Contaminated vegetables: who's to blame?


Example of unhealthy tomato leaves curling inwards, affected by contaminated manure. Photograph: Katherine Rose

Gardeners who have unwittingly poisoned their own vegetables by applying manure contaminated with a powerful new herbicide are incensed - and rightly so.

Seeing months of hard work result in deformed and withered produce must be heartbreaking. But this is the picture on allotments and vegetable plots across the UK because manure containing the hormone-based herbicide aminopyralid has been sold to grow-your-own enthusiasts.

It is something that should never have happened. The herbicide - introduced just two years ago by Dow AgroSciences Ltd and found in several of its products - is not approved to be used on food crops.

It carries a warning to that effect on its label. There are warnings, too, about ensuring manure from livestock which has grazed or been fed grass treated with the weedkiller does not find its way onto gardens.

But, as affected gardeners view their distorted potatoes, tomatoes, beans and peas and wonder if their other vegetables are safe to eat, it is clear something has gone badly wrong. And now they are looking for someone to blame.

Should the finger be pointed at Dow AgroSciences? While admitting some of the manure can be linked back to their products, the company says it is by no means clear that all the episodes of contamination now being reported are as a result of aminopyralid.

They have broken no rules. Nevertheless, they acknowledge it is "undoubtedly' a problem. To help, they have set up an online hotline and posted an information page on their website which advises concerned people to email them at UKHotline@dow.com.

They are also now planning a publicity campaign to drive home the message to farmers that they must handle these products with utmost care, and to warn gardeners they must check the provenance of any manure they buy.
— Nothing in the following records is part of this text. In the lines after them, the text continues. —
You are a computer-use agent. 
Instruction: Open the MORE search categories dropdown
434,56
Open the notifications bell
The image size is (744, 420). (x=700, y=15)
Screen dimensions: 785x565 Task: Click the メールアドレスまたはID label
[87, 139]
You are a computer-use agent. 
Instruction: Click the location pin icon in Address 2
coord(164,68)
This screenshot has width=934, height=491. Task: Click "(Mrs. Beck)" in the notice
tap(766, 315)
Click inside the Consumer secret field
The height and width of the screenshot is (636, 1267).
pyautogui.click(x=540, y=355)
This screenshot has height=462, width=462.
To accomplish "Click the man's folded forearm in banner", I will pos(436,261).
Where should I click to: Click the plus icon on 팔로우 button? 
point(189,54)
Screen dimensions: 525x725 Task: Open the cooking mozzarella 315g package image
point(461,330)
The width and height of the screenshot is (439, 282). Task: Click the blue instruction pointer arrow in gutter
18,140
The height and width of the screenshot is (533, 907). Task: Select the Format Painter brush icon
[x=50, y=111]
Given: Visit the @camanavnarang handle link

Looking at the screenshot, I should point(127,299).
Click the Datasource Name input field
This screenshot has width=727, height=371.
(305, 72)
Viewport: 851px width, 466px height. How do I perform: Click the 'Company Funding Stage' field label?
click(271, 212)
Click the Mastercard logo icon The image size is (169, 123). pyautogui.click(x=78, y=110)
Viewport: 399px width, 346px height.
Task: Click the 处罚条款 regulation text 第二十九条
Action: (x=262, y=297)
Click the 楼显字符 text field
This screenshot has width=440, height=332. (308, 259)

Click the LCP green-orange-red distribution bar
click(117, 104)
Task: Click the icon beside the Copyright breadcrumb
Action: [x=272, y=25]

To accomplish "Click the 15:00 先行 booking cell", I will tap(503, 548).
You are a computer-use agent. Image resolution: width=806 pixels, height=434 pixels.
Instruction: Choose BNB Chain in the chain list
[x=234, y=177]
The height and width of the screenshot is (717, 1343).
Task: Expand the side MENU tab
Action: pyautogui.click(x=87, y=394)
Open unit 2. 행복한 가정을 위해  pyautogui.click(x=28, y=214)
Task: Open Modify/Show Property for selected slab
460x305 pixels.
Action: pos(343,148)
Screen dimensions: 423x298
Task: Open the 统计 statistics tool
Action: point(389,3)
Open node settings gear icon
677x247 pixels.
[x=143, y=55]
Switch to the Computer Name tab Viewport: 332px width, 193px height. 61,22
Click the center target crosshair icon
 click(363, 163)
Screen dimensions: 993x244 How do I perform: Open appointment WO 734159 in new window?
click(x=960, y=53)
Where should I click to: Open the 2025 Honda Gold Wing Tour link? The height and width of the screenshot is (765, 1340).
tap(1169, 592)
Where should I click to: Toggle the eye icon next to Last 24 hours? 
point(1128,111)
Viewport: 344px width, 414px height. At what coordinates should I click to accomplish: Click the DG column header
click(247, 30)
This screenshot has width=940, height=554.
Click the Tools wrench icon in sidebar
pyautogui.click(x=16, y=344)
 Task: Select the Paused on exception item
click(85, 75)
Should the farmer who sold the manure be held responsible? That is not an easy one. In some cases the farmer had not sprayed his grassland at all and behaved completely responsibly, but still the manure was contaminated. One explanation could be that the farmer bought in silage off other farmers to feed livestock - and one of them had been sprayed. Or, perhaps, it came from a horse fed hay bought from a hay merchant, who bought from several farmers. Tracing back the chain becomes horribly complicated.

Should the product be banned? Certainly that's the opinion of some gardeners I spoke to for the story in today's Observer. Or will strengthening the label warning be enough to prevent the problem escalating? These are just some of the questions currently being debated in the gardening community.